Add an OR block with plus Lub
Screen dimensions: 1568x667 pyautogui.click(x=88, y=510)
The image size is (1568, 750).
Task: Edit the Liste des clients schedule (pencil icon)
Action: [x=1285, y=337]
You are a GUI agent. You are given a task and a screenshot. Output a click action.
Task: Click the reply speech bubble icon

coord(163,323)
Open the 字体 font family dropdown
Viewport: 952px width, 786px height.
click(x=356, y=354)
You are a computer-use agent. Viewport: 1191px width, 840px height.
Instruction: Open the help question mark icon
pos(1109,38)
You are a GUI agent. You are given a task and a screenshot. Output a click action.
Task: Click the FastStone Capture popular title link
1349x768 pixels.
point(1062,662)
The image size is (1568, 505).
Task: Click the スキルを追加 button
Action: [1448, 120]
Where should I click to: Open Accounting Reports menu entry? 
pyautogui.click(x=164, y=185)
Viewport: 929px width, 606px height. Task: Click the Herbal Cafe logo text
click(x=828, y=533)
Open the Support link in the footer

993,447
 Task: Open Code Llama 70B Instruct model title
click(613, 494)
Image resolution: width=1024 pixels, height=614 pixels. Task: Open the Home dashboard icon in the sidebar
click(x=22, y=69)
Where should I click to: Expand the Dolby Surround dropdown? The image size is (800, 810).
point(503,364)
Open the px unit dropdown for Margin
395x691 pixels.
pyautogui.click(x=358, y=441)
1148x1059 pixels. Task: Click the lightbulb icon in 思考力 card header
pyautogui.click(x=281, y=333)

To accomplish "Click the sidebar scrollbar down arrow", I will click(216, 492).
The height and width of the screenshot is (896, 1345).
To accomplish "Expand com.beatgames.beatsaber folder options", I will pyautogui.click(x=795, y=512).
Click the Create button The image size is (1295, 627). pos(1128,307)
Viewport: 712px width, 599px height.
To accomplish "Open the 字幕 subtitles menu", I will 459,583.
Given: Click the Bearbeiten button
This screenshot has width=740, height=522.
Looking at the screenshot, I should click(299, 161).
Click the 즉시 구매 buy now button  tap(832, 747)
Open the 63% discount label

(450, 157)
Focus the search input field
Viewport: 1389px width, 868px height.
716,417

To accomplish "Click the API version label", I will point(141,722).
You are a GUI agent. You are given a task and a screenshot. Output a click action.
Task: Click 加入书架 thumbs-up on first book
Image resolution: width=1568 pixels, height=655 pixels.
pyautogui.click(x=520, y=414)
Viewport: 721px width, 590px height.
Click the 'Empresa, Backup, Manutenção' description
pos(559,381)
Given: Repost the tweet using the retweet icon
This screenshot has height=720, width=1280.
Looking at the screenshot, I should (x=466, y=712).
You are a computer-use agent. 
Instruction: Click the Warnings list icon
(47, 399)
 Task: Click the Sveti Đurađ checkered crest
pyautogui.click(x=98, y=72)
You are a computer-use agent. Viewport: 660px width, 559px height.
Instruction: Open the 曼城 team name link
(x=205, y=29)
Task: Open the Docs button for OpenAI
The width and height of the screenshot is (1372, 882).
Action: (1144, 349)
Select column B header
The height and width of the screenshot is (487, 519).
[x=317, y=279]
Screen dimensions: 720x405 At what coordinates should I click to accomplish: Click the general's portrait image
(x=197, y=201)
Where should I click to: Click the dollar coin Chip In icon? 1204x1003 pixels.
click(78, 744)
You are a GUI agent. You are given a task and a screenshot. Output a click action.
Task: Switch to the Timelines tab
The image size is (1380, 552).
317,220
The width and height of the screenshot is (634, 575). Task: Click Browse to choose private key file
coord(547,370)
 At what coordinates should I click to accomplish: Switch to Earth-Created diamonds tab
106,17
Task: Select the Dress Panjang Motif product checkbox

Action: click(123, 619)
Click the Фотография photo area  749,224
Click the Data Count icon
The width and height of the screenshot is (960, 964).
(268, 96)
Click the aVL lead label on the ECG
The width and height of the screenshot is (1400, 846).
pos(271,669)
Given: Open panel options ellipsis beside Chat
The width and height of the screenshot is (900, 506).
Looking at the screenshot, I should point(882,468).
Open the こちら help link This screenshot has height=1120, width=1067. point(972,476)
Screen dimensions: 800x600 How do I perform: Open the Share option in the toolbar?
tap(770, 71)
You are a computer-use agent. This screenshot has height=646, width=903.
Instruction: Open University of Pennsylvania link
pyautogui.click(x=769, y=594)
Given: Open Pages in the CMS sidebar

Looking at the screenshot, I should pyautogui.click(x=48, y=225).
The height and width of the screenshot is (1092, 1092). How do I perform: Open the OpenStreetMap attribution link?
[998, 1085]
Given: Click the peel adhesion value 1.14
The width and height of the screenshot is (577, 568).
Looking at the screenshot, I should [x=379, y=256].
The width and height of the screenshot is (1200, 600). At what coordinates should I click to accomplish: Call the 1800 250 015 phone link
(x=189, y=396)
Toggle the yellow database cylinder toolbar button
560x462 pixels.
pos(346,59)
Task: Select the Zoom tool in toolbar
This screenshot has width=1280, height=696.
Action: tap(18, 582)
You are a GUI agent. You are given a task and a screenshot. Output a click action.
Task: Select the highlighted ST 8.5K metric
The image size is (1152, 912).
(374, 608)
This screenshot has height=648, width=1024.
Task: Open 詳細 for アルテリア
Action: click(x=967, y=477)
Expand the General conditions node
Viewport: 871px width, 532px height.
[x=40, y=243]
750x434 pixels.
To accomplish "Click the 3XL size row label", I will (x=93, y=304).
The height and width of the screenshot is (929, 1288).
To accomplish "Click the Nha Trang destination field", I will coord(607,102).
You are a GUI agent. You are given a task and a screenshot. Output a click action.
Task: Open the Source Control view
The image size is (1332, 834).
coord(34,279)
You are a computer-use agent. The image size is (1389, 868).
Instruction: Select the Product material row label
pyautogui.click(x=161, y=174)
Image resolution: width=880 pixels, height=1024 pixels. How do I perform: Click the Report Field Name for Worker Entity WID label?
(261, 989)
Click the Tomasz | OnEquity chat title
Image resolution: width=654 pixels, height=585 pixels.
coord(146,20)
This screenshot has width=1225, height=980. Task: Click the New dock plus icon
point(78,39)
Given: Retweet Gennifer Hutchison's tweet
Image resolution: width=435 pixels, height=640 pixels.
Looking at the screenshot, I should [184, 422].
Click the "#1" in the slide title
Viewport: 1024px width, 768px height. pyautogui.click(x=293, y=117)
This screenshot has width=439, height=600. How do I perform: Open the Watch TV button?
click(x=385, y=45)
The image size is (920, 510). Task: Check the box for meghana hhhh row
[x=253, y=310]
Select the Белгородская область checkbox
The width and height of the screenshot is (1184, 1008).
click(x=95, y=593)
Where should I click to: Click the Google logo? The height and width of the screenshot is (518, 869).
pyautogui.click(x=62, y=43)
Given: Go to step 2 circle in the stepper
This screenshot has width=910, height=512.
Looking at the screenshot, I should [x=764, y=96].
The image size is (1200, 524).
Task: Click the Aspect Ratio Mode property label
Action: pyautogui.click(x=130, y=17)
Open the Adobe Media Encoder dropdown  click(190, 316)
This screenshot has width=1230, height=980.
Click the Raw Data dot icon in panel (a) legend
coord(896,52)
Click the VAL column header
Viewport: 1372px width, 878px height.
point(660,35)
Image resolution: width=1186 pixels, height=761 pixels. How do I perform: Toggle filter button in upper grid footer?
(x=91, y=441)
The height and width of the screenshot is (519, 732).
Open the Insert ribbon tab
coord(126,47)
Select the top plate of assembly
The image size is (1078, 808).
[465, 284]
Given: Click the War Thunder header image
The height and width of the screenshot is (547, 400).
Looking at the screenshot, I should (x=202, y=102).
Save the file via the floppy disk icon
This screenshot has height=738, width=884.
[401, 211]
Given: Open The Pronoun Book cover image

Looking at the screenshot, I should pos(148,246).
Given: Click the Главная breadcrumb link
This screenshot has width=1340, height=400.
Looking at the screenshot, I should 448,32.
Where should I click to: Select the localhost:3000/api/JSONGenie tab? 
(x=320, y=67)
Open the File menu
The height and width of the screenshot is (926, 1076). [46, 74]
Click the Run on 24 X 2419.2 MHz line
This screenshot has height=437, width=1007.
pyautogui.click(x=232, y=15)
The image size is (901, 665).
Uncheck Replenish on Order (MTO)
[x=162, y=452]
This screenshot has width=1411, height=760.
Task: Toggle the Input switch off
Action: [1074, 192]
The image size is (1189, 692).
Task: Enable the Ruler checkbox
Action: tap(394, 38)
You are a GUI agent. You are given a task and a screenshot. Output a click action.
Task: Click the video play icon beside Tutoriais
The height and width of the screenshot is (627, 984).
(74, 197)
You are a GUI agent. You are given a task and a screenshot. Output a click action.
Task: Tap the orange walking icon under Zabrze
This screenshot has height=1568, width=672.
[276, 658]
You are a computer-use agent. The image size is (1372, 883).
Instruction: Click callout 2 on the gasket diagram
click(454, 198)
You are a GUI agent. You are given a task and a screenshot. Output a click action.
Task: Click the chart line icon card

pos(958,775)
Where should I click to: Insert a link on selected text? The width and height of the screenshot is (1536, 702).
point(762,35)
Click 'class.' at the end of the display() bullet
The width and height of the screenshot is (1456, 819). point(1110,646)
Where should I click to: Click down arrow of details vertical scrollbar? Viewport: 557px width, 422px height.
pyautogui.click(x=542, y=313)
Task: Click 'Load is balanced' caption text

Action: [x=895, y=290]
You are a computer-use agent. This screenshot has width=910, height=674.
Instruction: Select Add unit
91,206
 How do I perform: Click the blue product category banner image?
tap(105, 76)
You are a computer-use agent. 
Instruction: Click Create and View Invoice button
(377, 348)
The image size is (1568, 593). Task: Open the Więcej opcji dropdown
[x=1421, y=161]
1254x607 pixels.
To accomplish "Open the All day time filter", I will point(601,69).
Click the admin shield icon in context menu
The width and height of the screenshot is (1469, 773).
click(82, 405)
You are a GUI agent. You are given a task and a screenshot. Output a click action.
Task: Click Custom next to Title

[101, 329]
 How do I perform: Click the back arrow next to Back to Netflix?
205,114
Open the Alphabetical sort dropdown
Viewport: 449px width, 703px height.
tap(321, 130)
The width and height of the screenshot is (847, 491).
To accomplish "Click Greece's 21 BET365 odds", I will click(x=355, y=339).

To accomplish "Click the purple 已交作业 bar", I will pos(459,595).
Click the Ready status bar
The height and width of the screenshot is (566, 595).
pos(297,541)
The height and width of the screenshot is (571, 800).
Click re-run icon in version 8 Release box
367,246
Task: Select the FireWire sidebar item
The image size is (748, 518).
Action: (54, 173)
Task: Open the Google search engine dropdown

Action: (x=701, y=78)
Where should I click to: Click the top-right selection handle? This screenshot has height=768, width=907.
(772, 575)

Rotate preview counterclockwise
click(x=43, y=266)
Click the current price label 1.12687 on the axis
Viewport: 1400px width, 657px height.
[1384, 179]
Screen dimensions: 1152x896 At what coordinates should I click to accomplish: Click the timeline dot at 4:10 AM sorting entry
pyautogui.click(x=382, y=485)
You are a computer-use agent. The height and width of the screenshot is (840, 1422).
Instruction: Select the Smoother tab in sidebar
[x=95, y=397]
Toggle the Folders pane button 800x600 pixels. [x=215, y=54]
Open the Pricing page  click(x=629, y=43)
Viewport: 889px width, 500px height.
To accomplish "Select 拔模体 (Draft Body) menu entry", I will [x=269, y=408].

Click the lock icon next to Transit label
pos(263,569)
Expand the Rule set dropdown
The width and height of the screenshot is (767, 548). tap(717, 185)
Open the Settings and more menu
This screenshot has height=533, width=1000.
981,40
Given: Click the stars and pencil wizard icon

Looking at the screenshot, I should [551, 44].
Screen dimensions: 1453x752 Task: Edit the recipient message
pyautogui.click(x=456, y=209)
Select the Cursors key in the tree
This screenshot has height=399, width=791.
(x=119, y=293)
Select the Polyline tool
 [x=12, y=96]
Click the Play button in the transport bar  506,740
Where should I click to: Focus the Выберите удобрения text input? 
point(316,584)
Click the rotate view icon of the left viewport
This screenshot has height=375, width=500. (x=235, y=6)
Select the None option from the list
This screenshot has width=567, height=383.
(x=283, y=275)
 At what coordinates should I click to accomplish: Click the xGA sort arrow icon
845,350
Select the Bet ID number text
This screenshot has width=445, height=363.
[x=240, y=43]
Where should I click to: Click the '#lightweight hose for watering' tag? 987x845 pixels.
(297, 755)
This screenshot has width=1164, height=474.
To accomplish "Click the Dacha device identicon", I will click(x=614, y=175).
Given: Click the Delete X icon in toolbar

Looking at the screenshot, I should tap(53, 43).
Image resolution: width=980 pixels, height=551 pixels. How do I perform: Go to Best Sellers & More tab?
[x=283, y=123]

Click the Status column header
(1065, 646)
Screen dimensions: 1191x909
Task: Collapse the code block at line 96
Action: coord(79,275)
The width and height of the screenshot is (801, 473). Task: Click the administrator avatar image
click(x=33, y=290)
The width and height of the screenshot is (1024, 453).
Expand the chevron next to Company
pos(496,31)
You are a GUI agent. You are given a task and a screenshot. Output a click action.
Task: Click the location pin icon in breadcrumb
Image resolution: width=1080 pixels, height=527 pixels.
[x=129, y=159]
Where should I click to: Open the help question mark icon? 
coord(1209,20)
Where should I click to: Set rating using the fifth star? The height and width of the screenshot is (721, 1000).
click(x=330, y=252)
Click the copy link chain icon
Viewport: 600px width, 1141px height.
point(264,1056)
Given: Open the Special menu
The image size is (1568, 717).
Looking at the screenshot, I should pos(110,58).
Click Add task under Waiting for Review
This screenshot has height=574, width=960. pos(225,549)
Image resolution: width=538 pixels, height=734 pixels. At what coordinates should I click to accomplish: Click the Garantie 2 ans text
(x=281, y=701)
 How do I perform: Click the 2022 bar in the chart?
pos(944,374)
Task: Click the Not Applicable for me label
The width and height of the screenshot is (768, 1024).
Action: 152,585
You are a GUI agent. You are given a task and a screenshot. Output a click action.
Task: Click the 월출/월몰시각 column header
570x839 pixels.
---+---
**Directions for this task**
Nothing outside the span should appear: transcribe the lines from the one containing "The width and height of the screenshot is (768, 1024)." through the last line of the records.

**Result below**
The width and height of the screenshot is (768, 1024).
Action: 152,585
You are a GUI agent. You are given a task and a screenshot. Output a click action.
Task: Click the 월출/월몰시각 column header
570x839 pixels.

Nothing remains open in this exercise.